The records section start
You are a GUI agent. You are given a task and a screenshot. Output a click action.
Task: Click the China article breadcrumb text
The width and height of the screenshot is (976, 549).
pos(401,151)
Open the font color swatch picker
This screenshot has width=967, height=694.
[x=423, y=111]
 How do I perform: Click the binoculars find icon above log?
The records section end
The records section start
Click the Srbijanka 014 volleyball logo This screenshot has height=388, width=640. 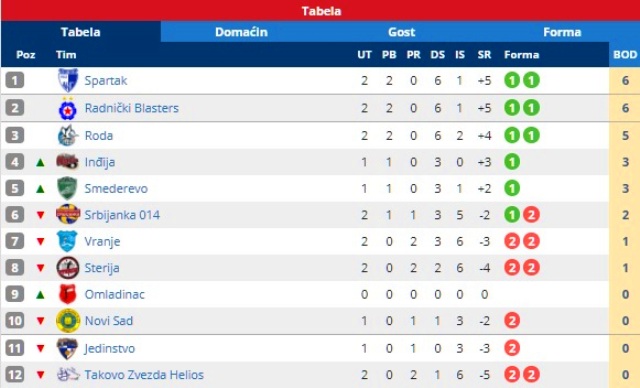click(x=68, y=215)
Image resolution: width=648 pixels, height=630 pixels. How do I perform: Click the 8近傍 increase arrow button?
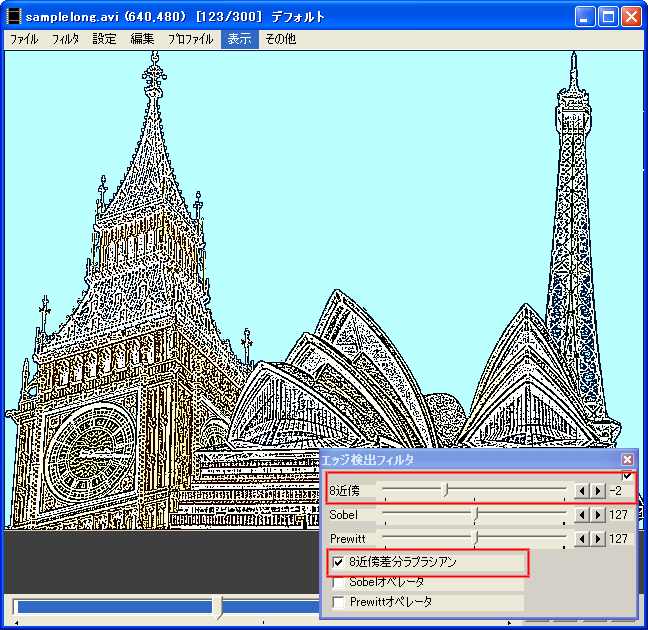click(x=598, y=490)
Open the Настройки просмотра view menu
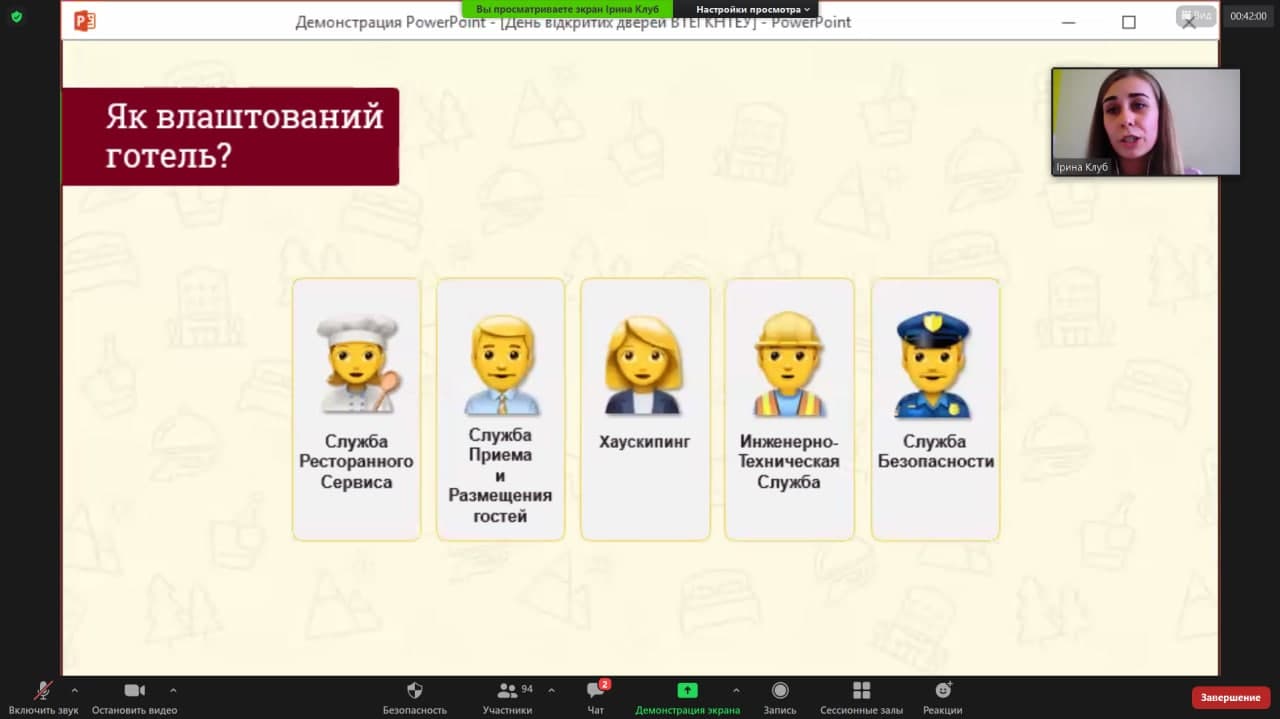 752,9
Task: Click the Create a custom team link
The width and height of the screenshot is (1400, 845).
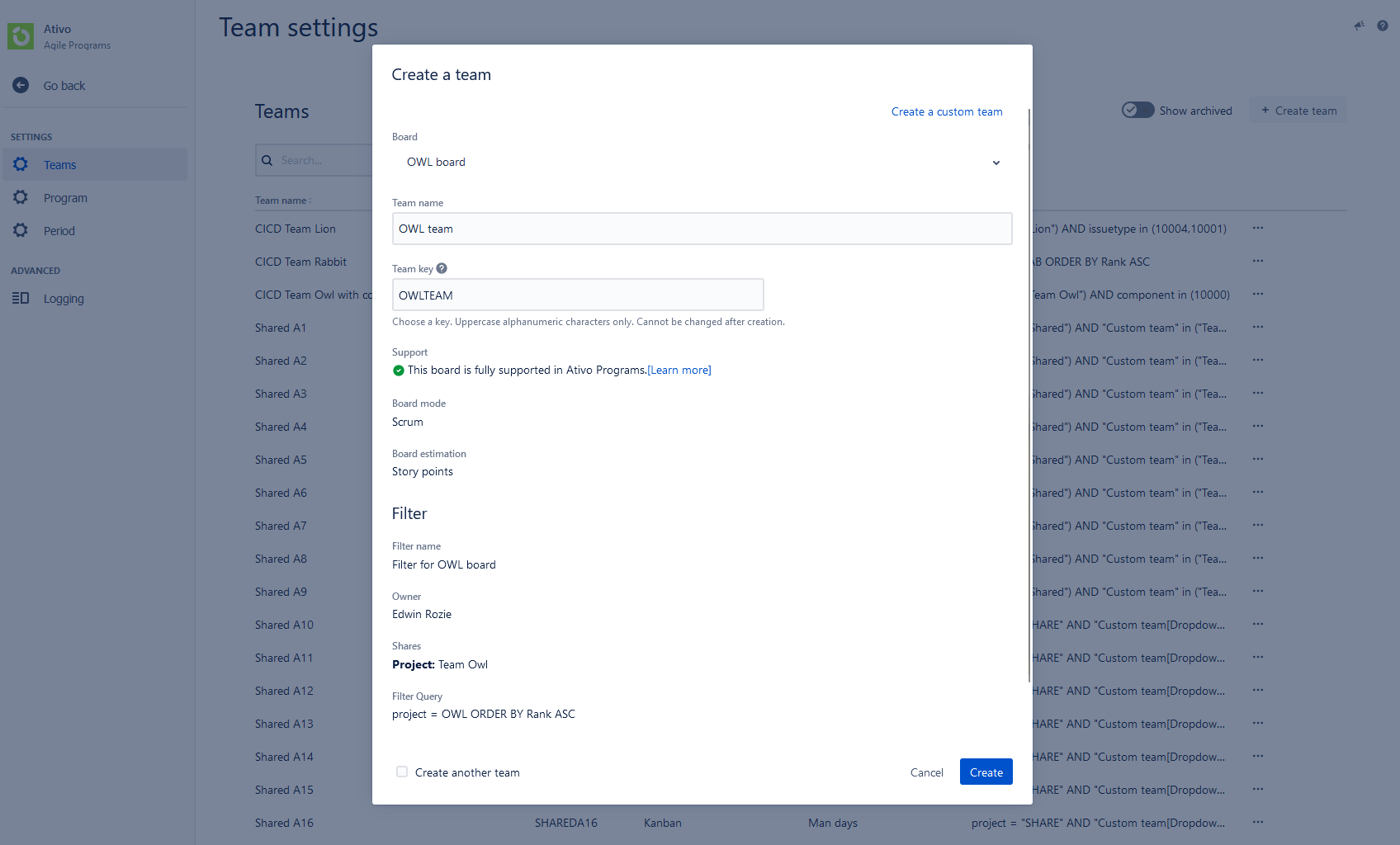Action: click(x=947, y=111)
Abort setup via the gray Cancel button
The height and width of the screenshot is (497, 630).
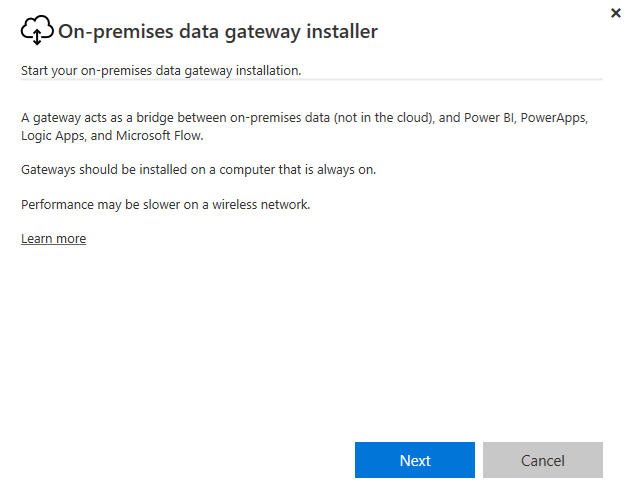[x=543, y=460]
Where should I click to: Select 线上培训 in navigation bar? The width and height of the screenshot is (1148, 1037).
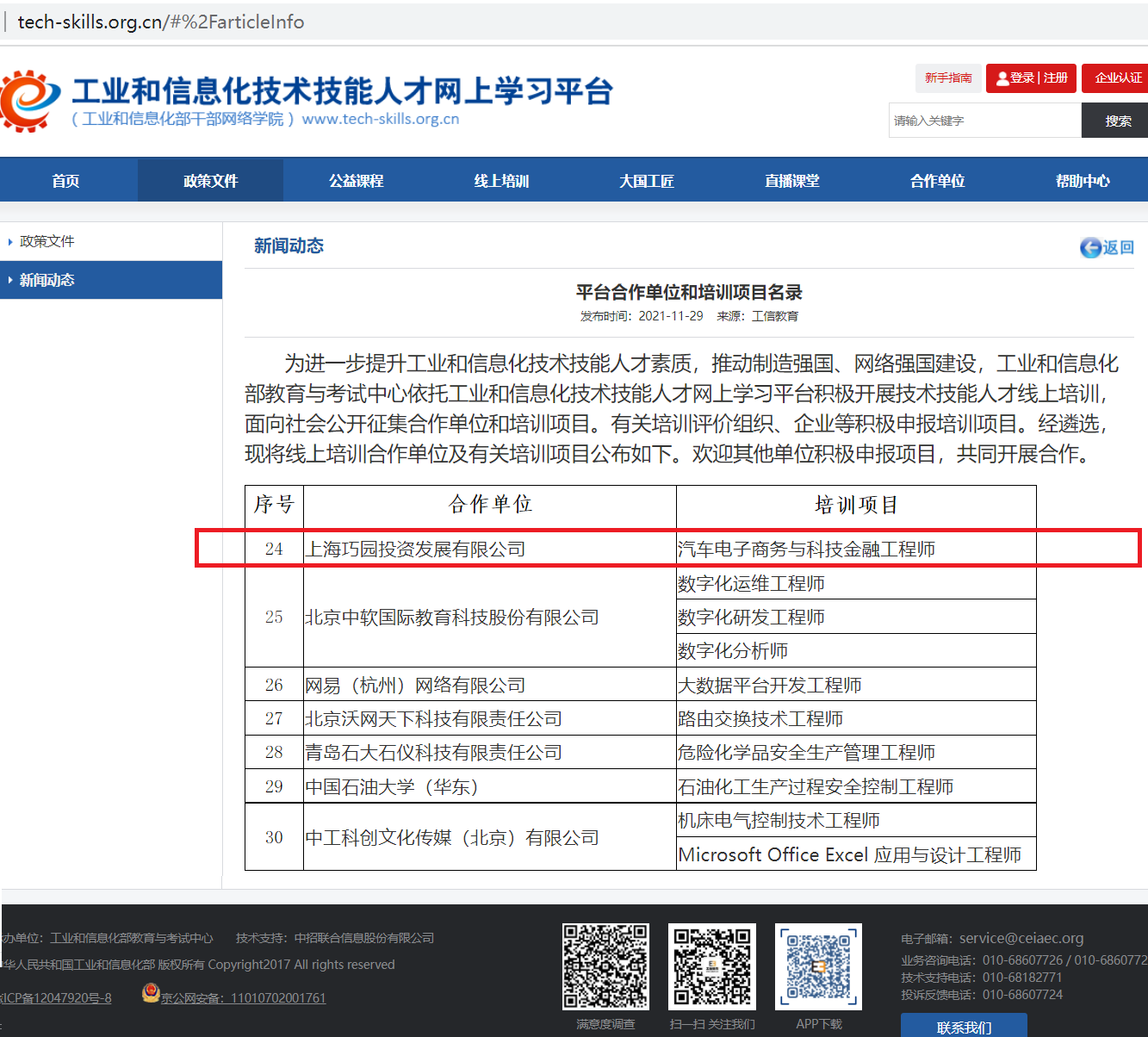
The records section end
**Directions for this task**: The response must repeat exactly the lines above from the one with "Open the Настройки просмотра view menu" through the one with "Where should I", including both, and must contain no pictures and no other text.

**Result below**:
Open the Настройки просмотра view menu
 752,9
Task: Click the Create a custom team link
The width and height of the screenshot is (1400, 845).
Action: click(x=947, y=111)
Abort setup via the gray Cancel button
The height and width of the screenshot is (497, 630).
[x=543, y=460]
Where should I click to: Select 线上培训 in navigation bar? The width and height of the screenshot is (1148, 1037).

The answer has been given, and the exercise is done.